In February, the Army announced it would replace its permanent brigade in South Korea with rotational units serving 9-month deployments.
Military officials have touted the rotational deployments of units stationed along the 150-mile Demilitarized Zone as a way to maintain cohesion in a region where constant turnover had been standard. Typically, troops had been stationed in South Korea on one- or two-year assignments, but under the rotational deployments, entire units train for and deploy to the peninsula together.
For the 1st Brigade, 1st Cavalry Division, nicknamed the Ironhorse Brigade, the preparations included an October rotation to the Army’s National Training Center at Fort Irwin, Calif., according to the Army. That training prepared the unit for its upcoming Korea rotation, where it will be tasked with maintaining peace and security on the peninsula, said Maj. Gen.

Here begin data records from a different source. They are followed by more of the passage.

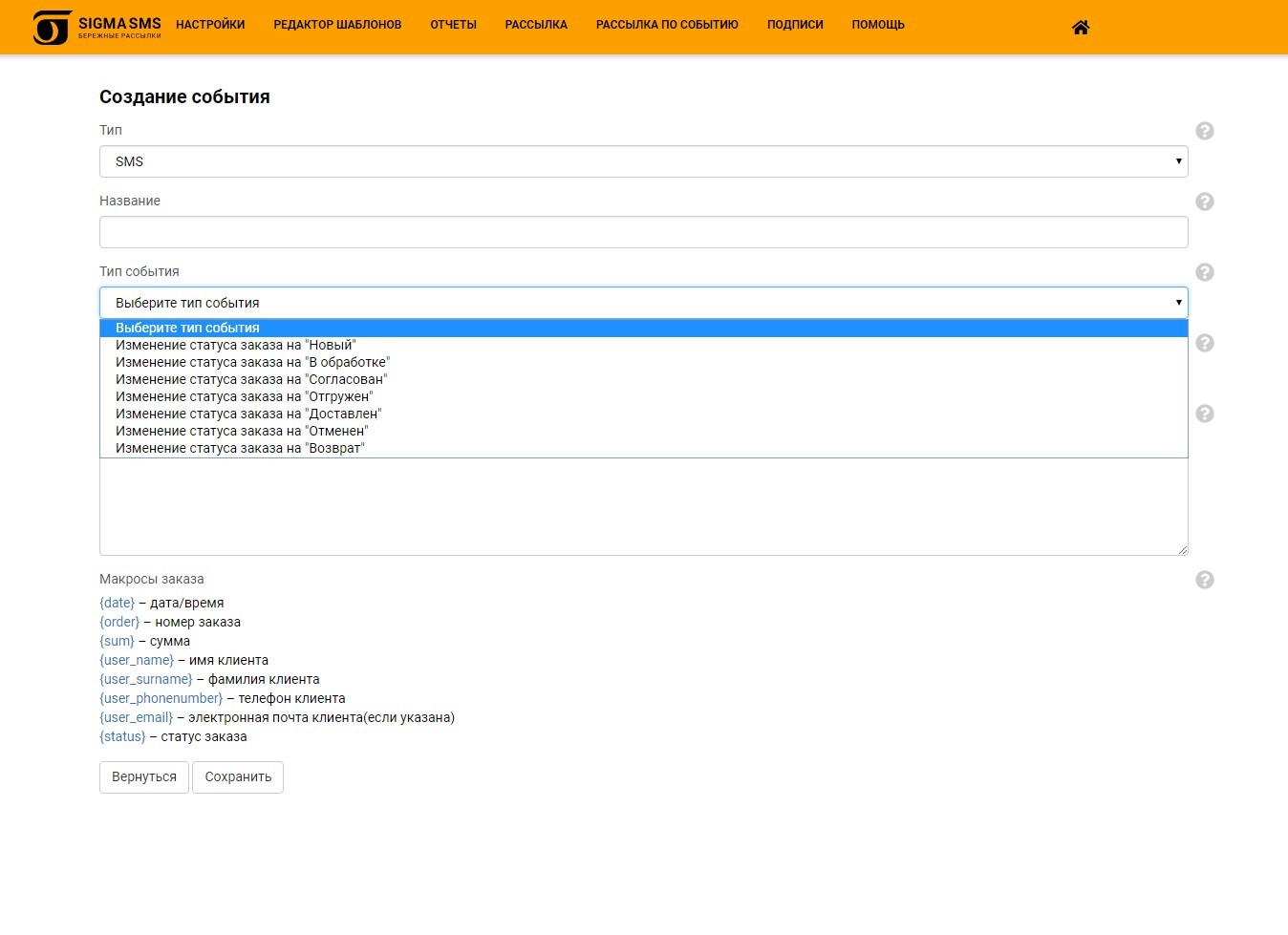Click the home icon in header

tap(1081, 28)
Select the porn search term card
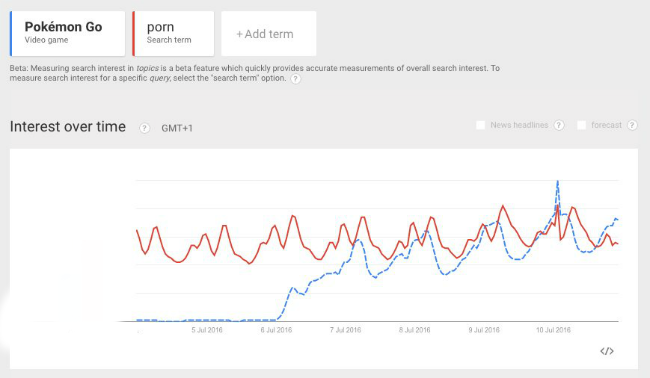 (x=173, y=34)
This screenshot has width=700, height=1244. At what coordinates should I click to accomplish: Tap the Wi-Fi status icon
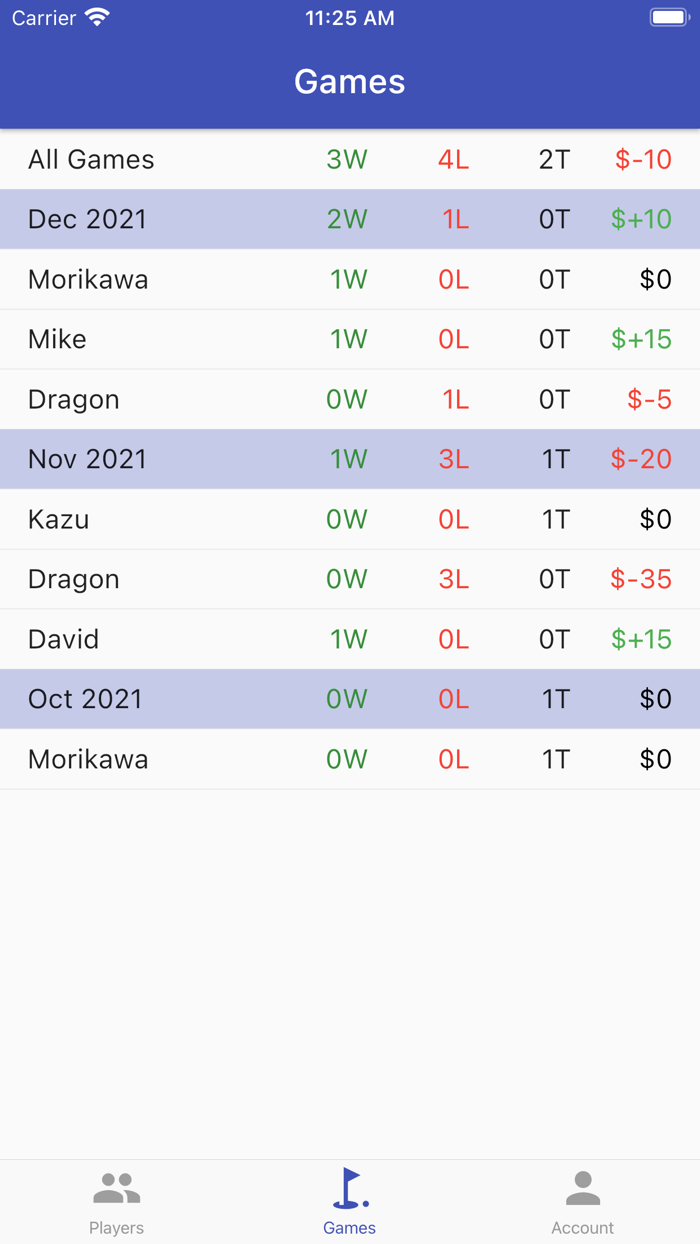[x=97, y=18]
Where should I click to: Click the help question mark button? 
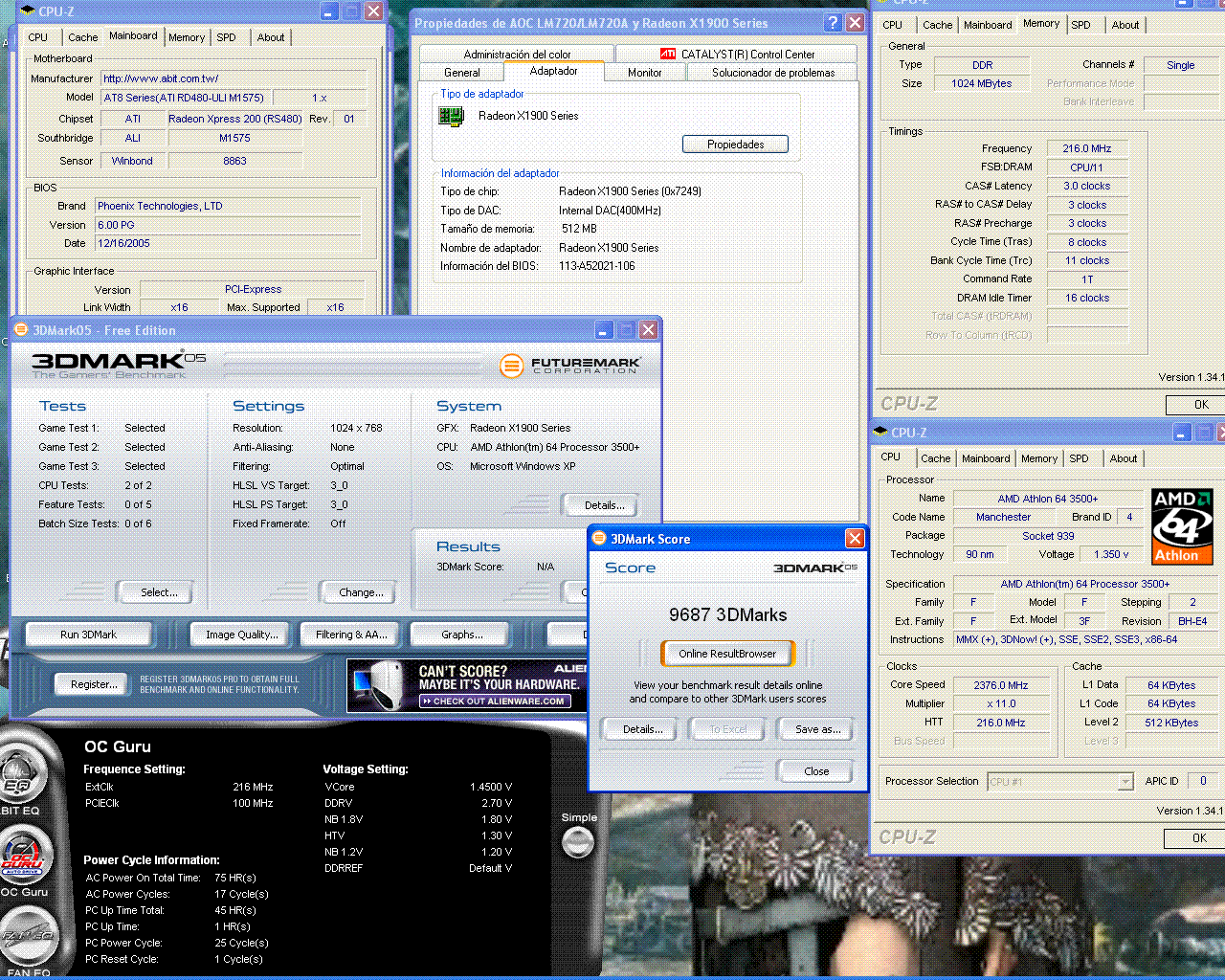click(833, 23)
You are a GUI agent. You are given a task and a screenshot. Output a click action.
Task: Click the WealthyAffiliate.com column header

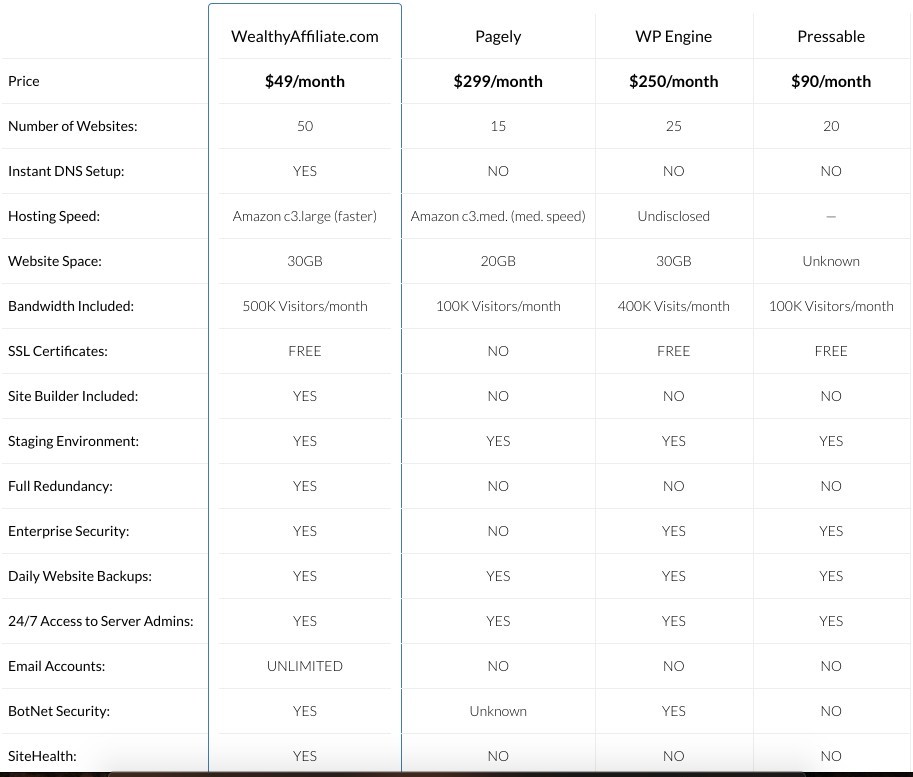pos(305,37)
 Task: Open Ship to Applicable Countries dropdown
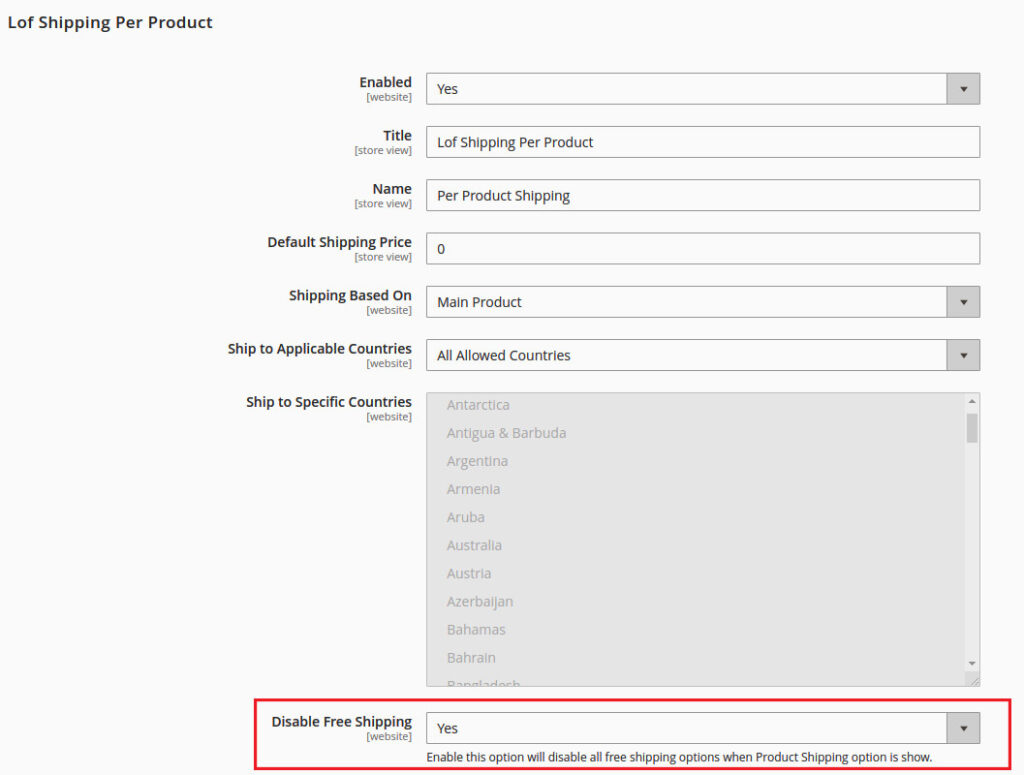click(x=702, y=355)
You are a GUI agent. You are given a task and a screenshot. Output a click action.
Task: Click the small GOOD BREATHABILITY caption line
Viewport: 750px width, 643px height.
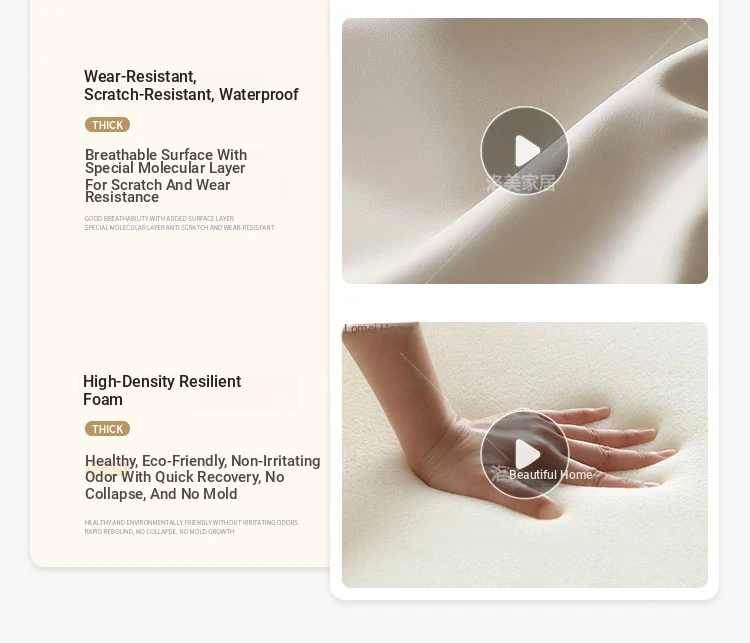pyautogui.click(x=159, y=219)
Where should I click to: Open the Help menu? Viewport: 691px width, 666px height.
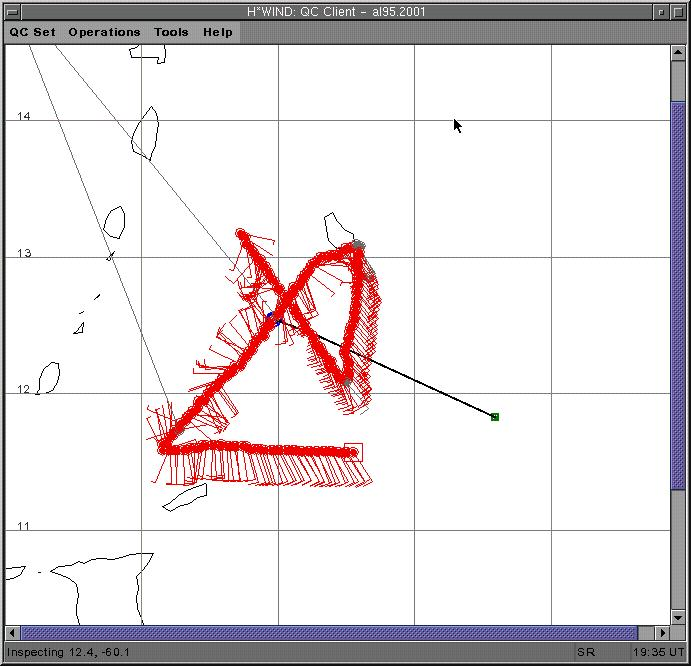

Michael Bills, 1st CD’s commander.
“The 1st Cavalry Division reflects mutual commitment between the Republic of Korea and the United States by providing continued support with a rotational force brigade to replace (2nd) brigade,” Bills said in a prepared statement.
The United States maintains a force of about 28,500 troops in South Korea and has retained responsibility for leading the defense of the nation since 1953 following the cease-fire that ended fighting, though not hostilities, in the Korean War.